Hyaluronic acid-curcumin complex triggers apoptotic pathway in breast cancer cells via CD44 receptors

Abstract

Objective: Curcumin (CUR) was modified with hyaluronic acid (HA) to increase its water solubility and bioavailability. Our aim was to increase the uptake of CUR into the cells that express CD44 receptors and to compare the cellular effects in two different human breast carcinoma cells, MCF-7 and MDA-MB-231. Methods: Hyaluronic acid-curcumin complex (HA-CUR) was synthesized and characterized. MCF-7 and MDA-MB-231 cells were grown under appropriate conditions and the effect of CUR and HA-CUR on cell viability was determined. Apoptosis levels of cells after treatment with CUR and HA-CUR were also measured. CD44 receptor levels of both cells were compared and then apoptosis levels were measured in MDA-MB-231 cells after saturation of CD 44 receptors with HA. In both cells expression of caspase-9 and PARP was analyzed to confirm apoptosis. Results: In MCF-7 cells, the percentage apoptosis level of the CUR group was slightly lower than the HA-CUR group.

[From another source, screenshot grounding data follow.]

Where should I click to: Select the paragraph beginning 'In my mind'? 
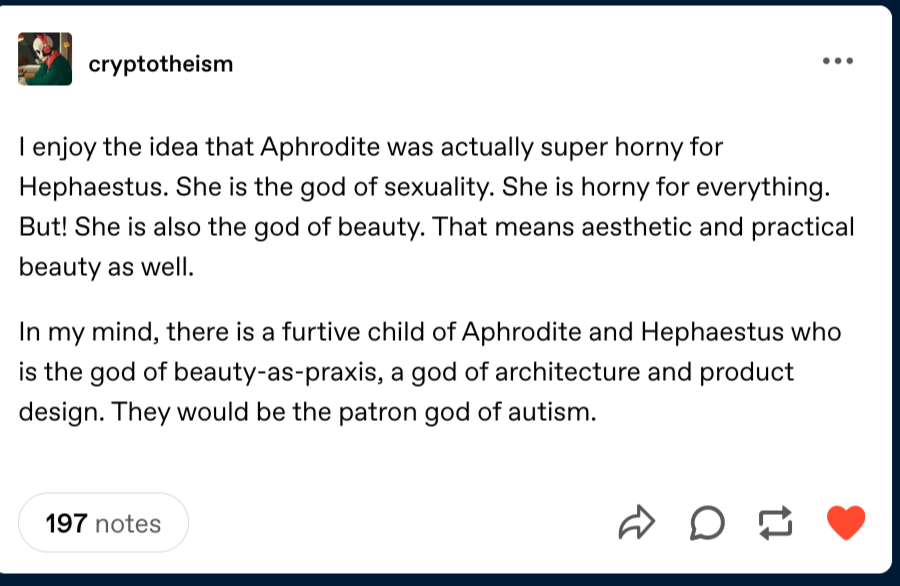click(430, 372)
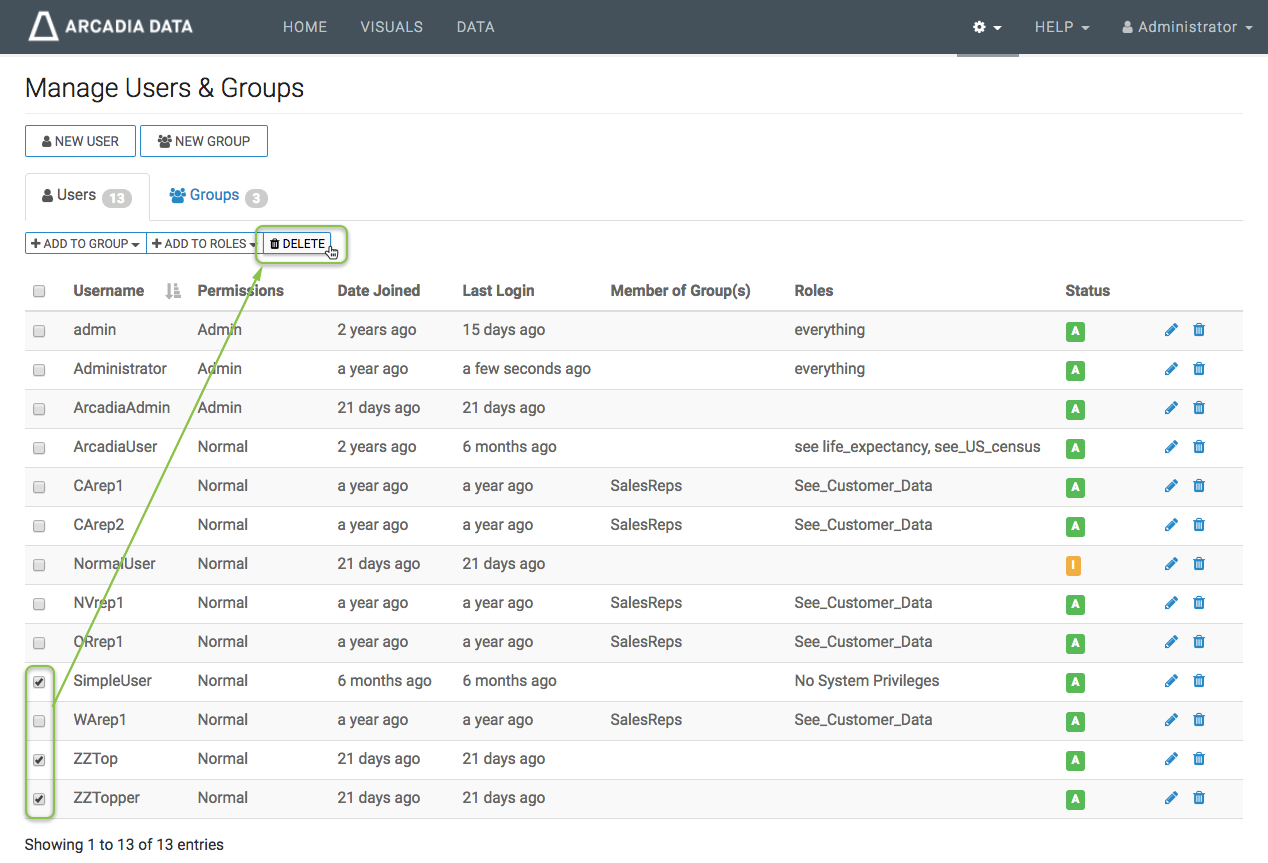Viewport: 1268px width, 863px height.
Task: Edit the NormalUser account via pencil icon
Action: point(1171,564)
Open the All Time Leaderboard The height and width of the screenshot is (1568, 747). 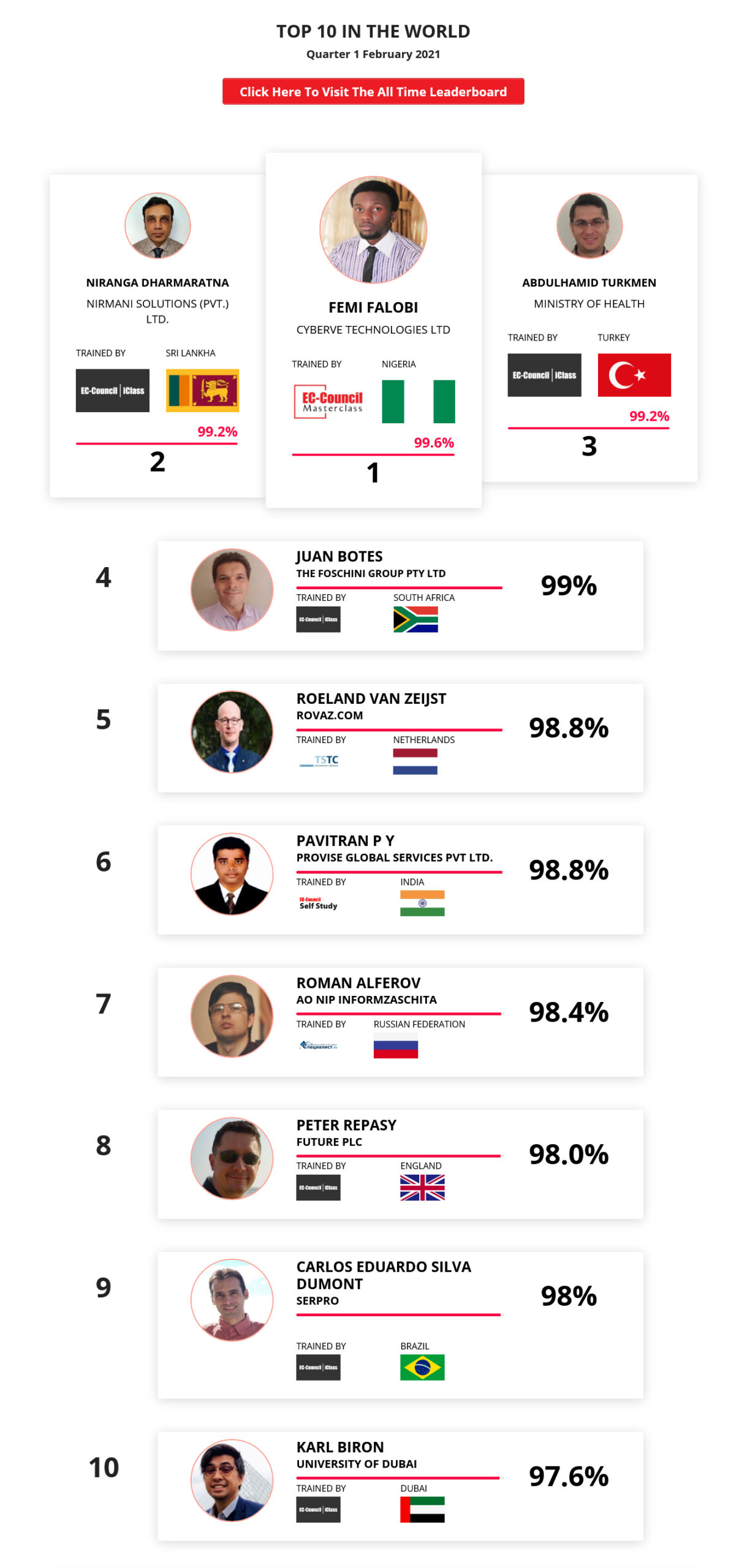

In MDA-MB-231 cells, no statistically significant difference was found in the CUR group compared to the control group, but the apoptosis level of the HA-CUR group was higher than the control group. CD44 receptor levels were higher in MDA-MB-231 cells compared to MCF-7 cells. Blocking the CD44 receptors reversed the apoptotic effect of HA-CUR in MDA-MB-231 cells. Both CUR and HA-CUR had apoptotic effects in MCF-7 and MDA-MB-231 cells. Conclusion: Conjugation of CUR with HA, which is specific for CD44 receptors aids, in its entry to target cells making it a powerful agent for targeted cancer therapy.